- [ASSIGNMENT] State the number of lines in the records that contain "Viewport", with no other words.

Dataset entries

>>>>>

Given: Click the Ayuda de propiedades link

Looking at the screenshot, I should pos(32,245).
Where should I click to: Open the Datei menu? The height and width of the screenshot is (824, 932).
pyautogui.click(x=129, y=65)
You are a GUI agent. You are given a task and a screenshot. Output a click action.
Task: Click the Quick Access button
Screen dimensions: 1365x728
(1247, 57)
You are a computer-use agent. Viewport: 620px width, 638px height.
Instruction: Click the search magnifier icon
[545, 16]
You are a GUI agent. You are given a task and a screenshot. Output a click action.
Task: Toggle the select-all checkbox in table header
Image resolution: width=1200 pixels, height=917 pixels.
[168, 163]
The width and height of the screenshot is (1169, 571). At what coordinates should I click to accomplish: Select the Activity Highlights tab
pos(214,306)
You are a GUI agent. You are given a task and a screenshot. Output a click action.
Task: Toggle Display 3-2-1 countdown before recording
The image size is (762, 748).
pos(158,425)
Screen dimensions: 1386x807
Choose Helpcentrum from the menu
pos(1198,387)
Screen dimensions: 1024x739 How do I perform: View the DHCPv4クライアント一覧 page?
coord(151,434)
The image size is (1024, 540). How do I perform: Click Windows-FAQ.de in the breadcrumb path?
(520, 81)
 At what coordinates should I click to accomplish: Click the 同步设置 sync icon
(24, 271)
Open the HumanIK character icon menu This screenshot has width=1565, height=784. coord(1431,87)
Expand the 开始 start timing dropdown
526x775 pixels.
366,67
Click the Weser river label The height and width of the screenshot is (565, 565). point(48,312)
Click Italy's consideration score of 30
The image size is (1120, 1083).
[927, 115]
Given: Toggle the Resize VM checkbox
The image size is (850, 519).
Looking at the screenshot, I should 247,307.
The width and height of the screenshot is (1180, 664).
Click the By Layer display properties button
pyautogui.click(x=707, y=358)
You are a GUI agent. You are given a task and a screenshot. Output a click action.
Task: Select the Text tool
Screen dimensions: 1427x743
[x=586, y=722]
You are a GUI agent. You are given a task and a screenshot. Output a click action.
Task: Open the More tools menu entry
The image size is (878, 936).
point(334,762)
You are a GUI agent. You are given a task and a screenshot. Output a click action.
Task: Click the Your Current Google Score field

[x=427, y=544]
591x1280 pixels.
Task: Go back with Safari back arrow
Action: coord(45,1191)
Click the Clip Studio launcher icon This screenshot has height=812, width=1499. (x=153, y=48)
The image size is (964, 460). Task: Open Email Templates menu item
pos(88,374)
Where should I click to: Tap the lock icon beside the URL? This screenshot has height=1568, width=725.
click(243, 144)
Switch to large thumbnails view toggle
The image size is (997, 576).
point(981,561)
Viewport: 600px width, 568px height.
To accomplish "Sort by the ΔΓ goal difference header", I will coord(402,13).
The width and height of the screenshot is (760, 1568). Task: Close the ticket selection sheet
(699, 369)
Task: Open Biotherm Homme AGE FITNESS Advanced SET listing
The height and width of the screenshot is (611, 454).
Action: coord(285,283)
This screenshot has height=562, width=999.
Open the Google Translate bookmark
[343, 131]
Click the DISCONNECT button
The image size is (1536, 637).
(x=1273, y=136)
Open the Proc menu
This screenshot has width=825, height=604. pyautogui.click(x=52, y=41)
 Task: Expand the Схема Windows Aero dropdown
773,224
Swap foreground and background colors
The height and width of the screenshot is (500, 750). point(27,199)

<<<<<

- [ANSWER AREA] 2